New York and Connecticut theater reviews and news

New York City Theater

"Garden of Earthly Delights"
Minetta Lane Theatre, Manhattan

“Garden of Earthly Delights,” now at the Minetta Lane Theatre, is an extraordinary piece. Billed as a dance-drama, the term hardly does justice to what takes place on stage and how it impacts on the viewer. Martha Clark, who originally conceived, choreographed and directed “Delights” in 1984, now brings it back to the Minetta in all its power.

Like the 1503 Hieronymous Bosch painting (a tryptich, to be exact) on which it is based, Clarke’s show deals with Heaven, Hell, and everything between. In short, it is an abbreviated history of mankind, played out in three separate time frames—Paradise, the Middle Ages, and Hell.

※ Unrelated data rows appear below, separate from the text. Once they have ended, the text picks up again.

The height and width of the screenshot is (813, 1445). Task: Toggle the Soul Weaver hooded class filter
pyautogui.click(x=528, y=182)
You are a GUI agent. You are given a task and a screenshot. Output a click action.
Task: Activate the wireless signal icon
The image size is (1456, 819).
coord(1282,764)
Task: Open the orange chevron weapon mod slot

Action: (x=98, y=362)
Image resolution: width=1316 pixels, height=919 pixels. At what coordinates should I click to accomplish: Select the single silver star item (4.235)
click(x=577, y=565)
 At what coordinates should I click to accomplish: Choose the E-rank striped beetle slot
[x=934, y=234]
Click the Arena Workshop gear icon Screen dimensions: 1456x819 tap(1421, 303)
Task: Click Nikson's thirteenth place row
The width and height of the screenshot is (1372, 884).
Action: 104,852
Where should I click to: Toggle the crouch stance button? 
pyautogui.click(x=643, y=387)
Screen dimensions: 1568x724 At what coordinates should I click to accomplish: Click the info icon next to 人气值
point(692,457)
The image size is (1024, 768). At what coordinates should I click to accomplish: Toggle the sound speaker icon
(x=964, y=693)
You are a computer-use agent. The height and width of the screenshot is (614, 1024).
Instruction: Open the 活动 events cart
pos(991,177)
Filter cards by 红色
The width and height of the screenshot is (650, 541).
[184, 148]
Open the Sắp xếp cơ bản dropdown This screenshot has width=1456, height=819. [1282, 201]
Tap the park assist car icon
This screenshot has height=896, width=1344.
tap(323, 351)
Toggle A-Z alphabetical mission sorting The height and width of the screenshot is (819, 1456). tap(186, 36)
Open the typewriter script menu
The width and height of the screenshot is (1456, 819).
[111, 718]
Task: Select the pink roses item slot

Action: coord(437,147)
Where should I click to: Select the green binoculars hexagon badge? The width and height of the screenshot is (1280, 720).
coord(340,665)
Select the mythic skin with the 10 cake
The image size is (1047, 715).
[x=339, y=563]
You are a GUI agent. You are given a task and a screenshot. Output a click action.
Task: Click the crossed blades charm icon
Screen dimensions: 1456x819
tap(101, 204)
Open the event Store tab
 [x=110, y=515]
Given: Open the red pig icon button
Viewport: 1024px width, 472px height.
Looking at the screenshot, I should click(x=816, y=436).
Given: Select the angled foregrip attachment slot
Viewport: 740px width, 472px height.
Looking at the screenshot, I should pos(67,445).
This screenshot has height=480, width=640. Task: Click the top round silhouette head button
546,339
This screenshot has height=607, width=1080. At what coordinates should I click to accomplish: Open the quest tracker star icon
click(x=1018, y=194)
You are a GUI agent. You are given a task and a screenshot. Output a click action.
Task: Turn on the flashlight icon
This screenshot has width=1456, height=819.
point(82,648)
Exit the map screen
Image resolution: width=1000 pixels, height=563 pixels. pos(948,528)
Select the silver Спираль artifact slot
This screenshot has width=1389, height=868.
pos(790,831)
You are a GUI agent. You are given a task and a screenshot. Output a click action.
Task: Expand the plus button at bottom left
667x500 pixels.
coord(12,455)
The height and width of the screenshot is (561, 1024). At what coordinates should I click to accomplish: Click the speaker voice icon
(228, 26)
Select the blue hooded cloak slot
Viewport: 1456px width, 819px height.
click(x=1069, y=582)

For the viewer, seated close to the stage in the intimate Minetta theater, it becomes a devastating and deeply personal experience. One is caught up in the action from the moment the seemingly naked dancers (in flesh-colored body suits) slither across the stage. It is chilling to watch these half-human creatures move slowly on all fours, as it were, as they invade a primeval world. The first signs of life are oozing from the depths.

But soon Clarke’s world moves on to Biblical times—to Paradise (or at least Clarke’s version of Paradise). It is a time of joy, frisky encounters, and innocent sexual couplings. Clarke’s eleven-dancer cast is superb, with its work well underscored by Richard Peaslee’s offbeat, edgy music. Four musicians play a variety of traditional and unusual instruments, which adds to the atmosphere.

When next the dancers don nondescript medieval clothing, the story moves into the Middle Ages—an era, it would seem, inhabited by people of incredible coarseness and bestiality (saved, to some degree, by the Church). Watching characters openly give in to every basic physical need—and to enact the seven deadly sins--is acutely embarrassing to the viewer.

But worse (and better) is yet to come, as the company descends into hell. Suddenly the lighting takes on a reddish glow, and bodies again are naked. Again, every human evil is on display, but stepped up to new heights and dominated by violence. Literally new heights, as dancers swing from above and out into the audience.

In all, one leaves the theater emotionally wrung out, but elated by performances, music, and Martha Clarke’s imaginative concept.